Second, there is selling insurance across state lines, which was part of McCain's presidential platform, if you recall. The across-state-lines proposal would probably increase costs and deny more people affordable health insurance over time. To have any chance of working, across-state-lines would have to offer so-called "guaranteed issue health insurance" for those with pre-existing conditions. Now, the GOP promises "access" to insurance for those with pre-existing conditions, but the devil is in the details. Access at what cost? After what waiting period? Guaranteed issue plans usually require a waiting period of 12 months before pre-existing conditions are covered. Second, to succeed, across-state-lines would have to offer subsidies to low-income people to pay their premiums, or else provide supplemental funding to pools of the high-risk insured. Third, across-state-lines would have to ensure federal licensure and regulation of insurers.

But what is across-state-lines really about?
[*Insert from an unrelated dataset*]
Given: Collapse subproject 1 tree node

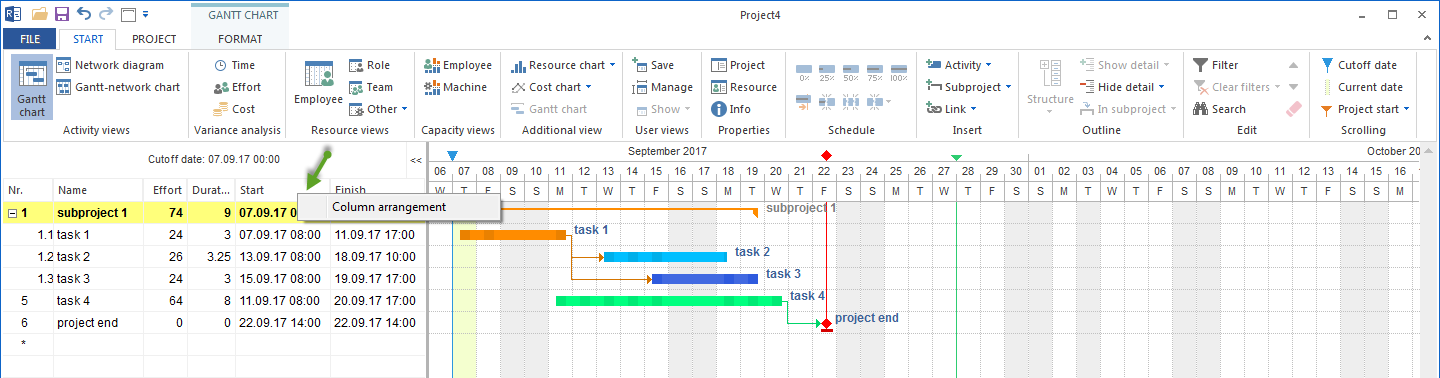Looking at the screenshot, I should (x=11, y=212).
It's not like Blue Cross is available in only one state, and if only we lived there, we could buy it, too. It's about how the 50 states regulate health care differently, by requiring certain minimal coverage in plans, or certain consumer protections. If national insurers want to sell insurance to residents of a state, their plans have to abide by that state's rules. Today, 35 states impose no limit on the variation of health insurance premiums based on health status. At the other extreme, a few East Coast states like Massachussetts use a so-called "community rating," which means that everybody pays the same premium, regardless of age or health status. Across-state-lines would render the community rating impossible.

Essentially, across-state-lines would cause a race to the bottom, where insurance companies would compete in the lowest-common-denominator state(s) without mandates (for "extras" like maternity or diabetes management) for the healthiest consumers who want the cheapest plans with minimal coverage. "[This] would have the ultimate effect of standardizing state regulation to the least restrictive level, thus de facto de-regulating individual insurance markets." Meanwhile, not-so-healthy consumers would end up with fewer choices and even more expensive plans.
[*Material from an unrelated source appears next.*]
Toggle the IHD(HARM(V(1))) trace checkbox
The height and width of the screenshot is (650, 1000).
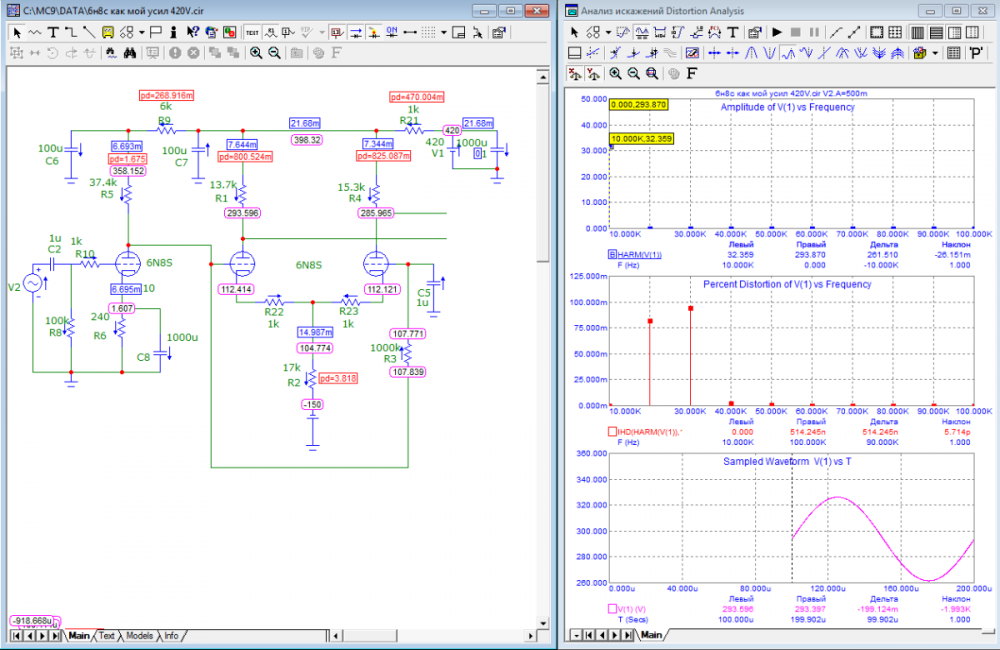(x=612, y=431)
But in fact, since one or two insurance giants dominates in each state, chances are even healthy consumers wouldn't see much benefit from buying insurance from another state, because premiums are determined largely by insurers' negotiating leverage. Smaller entrants into another state's insurance market wouldn't be able to compete.

So, to some up: any savings from selling health insurance across state lines -- as unlikely as those savings would be -- must come from effectively separating the healthy from the sick.

BTW, according to the nonpartisan Center for Responsive Politics, Rep. Boustany has received more than 20 percent ($1.25 million) of his campaign funding since 2004 from health and insurance interests. I'll let you decide if that constitutes a conflict of interest.